There had been those who, earlier in the year, trivialized the importance of the Nevada caucuses. But by the time they were held, they had taken on considerable importance. The Los Angeles Times called the stakes in the Nevada race “exceedingly high.” Politico: “It’s the most representative early state, and offers the first real test of whether the two parties can capture new voters.”
Of course, those described the Democratic caucuses in Nevada.
Five hours before the Nevada GOP caucuses began, the Washington Post threw up a story headlined, “The Nevada caucuses are still Trump’s to lose—and he still could.”
Well, not so much.
To be sure, Republicans in the state troubled by Donald Trump had begun closing around Rubio as the best alternative to Trump. Ken Lax, a car sales manager, is a veteran caucus-goer, and he was on hand again this year, supporting Rubio at Traner Middle School. He calls the caucuses “trying” but also values them as an important democratic process.
“I believe in our entire system and what it accomplishes. … I think sometimes it becomes mundane, but the end result is much more appreciated than any other form of voting or caucusing I have come across.”
Today’s politics fosters cynicism, but somehow, some people avoid falling prey to it. When asked questions, Lax takes his time answering, thinking before he speaks.
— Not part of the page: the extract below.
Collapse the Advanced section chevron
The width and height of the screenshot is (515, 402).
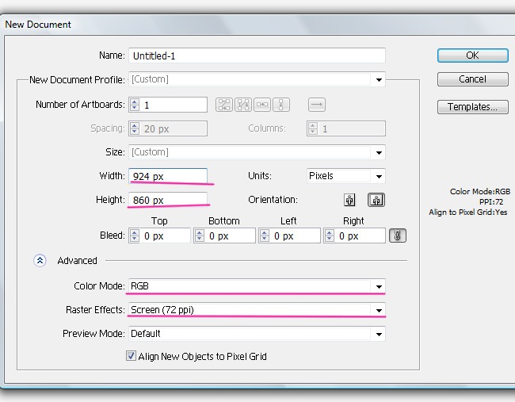point(40,260)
That makes him a perfect caucus participant, because caucuses demand deliberation. It also contrasts sharply with Trump, who speaks without thought a good deal of the time. In the last rally of his Nevada campaign, Trump responded to a Nevada heckler—“I’d like to punch him in the face” and hinted that the man should be carried out of the hall on a stretcher—a hint the crowd fortunately did not follow.
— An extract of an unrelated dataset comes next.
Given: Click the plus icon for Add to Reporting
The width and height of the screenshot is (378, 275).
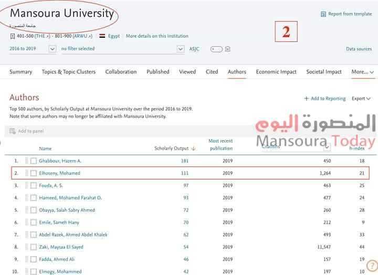Looking at the screenshot, I should coord(307,99).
Trump ended up with 46 percent of the vote, his third win. That was expected. As a result, the attention was on second place. That went to Rubio at 24 percent. That may help firm up Rubio’s role as the alternative to Trump, but he is still 22 percentage points behind Trump, who got his highest percentage so far in the campaign.
The entrance/exit polls offered information on Republicans’ thoughts about the candidates, but also revealed some things about the party itself. NBC exits indicated that only eight percent of those attending the GOP caucuses came from the group that Ronald Reagan once hoped would become a regular source of GOP strength—Latinos. Respondents to an ABC exit poll said they value being outside the system over experience by about two to one.
There were problems in the GOP caucuses, as in the Democratic caucuses, but they loomed larger in news coverage than in the settings themselves. The Democrats were more festive in the face of whatever glitches came to pass.
Washington Post: “Why aren’t the Nevada Republican caucuses a bigger deal?”
The Nevada GOP leadership did it to themselves. Last year, they tried to kill the early caucuses in favor of a primary that would help them control the party better than caucuses, which had allowed supporters of Ron Paul to twice take a majority at the state convention. But personal intervention by Democratic U.S. Sen. Harry Reid prevented the Republican-dominated legislature from making the switch to a presidential primary.
The GOP then pushed the date of their caucuses back three days so it would not be on the same day as the Democrats. The move reduced the clout of the state and of state Republicans, making the Nevada GOP caucuses the fifth presidential nominating event in the nation instead of the third. It also sharply reduced the amount of money the candidates spent in the state. Trump, Rubio and company spent millions more in the Republican contest in South Carolina than in Nevada.